School of Information Sciences

Rayward edits Information Beyond Borders

Information_without_Borders_reduced_0.jpIn his newly published book, Information Beyond Borders: International Cultural and Intellectual Exchange in the Belle Époque, GSLIS Professor Emeritus W. Boyd Rayward has assembled a collection of essays by international scholars exploring the globalization of culture and information in the late nineteenth and early twentieth centuries.

Published by Ashgate, the book analyzes the dynamics of the emerging networks of individuals, organizations, technologies, and publications through which information has been exchanged. It includes contributions by scholars from different disciplines as well as different national and linguistic backgrounds. Rayward’s introduction is entitled, “Information beyond borders: International expositions, Paul Otlet, Henri La Fontaine and the paradox of the Belle Époque.” GSLIS Professor Alistair Black, whose research focuses on the history of libraries and librarianship, authored the chapter, “An information management tool for dismantling barriers in early multinational corporations: The staff magazine in Britain before World War I.”

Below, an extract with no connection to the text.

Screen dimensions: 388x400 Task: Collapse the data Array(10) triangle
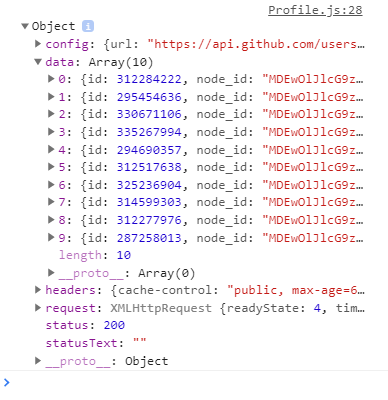(38, 62)
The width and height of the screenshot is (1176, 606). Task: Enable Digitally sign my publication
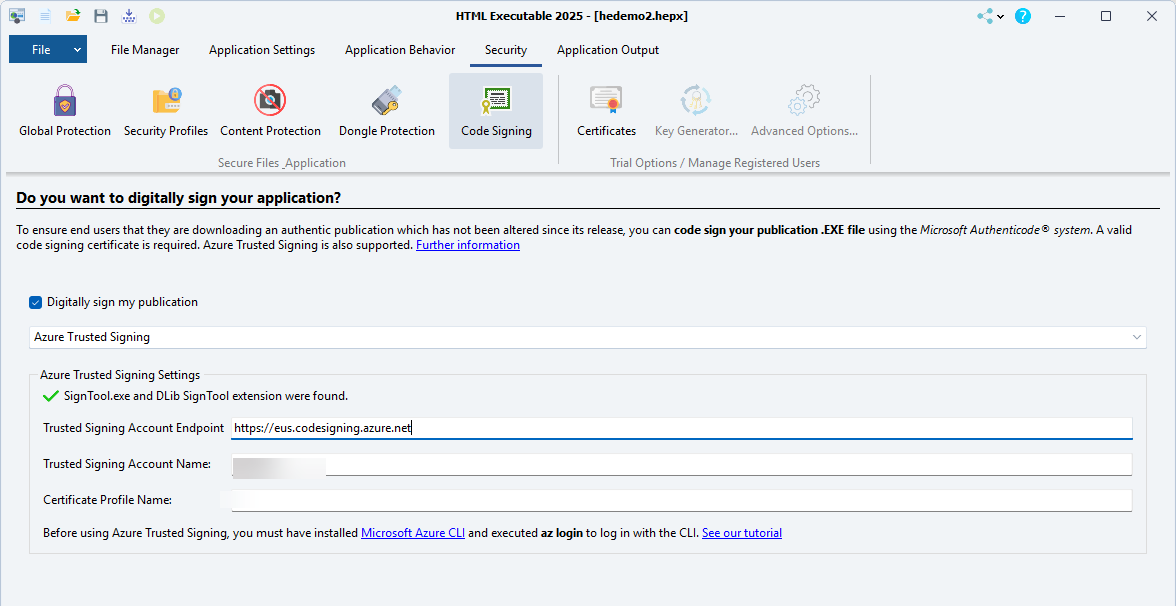pyautogui.click(x=35, y=301)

According to a review by GSLIS Professor Dan Schiller, whose research includes telecommunications history and information policy, “The contributors to this fine collection unearth a revealing series of cultural, intellectual, and technological projects to universalize information systems during the decades before World War I and, in the process, give us new ways of understanding the lineages of our own time.”

Rayward is a historian of information science and the scholar who brought attention to the life and work of Paul Otlet (1868-1944), a Belgian lawyer, bibliographer, internationalist, and pacifist whose ideas foreshadowed current digital and other technologies such as the Internet, Google, and Wikipedia. Rayward is an emeritus professor in GSLIS and the School of Information Systems, Technology and Management of the University of New South Wales. During his career, he has held professorial and deanship positions; has served as editor for Library Quarterly, Library Trends, and special issues of several journals; and was awarded the 2004 American Society for Information Science and Technology Research Award.

In 2013, Rayward and Eugene Garfield endowed the Paul Otlet Lecture in Library and Information Science. This lecture series brings to GSLIS leaders in the field of library and information science to discuss the historical context and present and future impacts of cutting-edge developments in information science and the information society. The inaugural lecture will be held and broadcast live on Monday, May 5, at 4:00 p.m. in 126 LIS Building. Paul Duguid, adjunct full professor in the School of Information at the University of California, Berkeley, will present, “When Was the Age of Information?”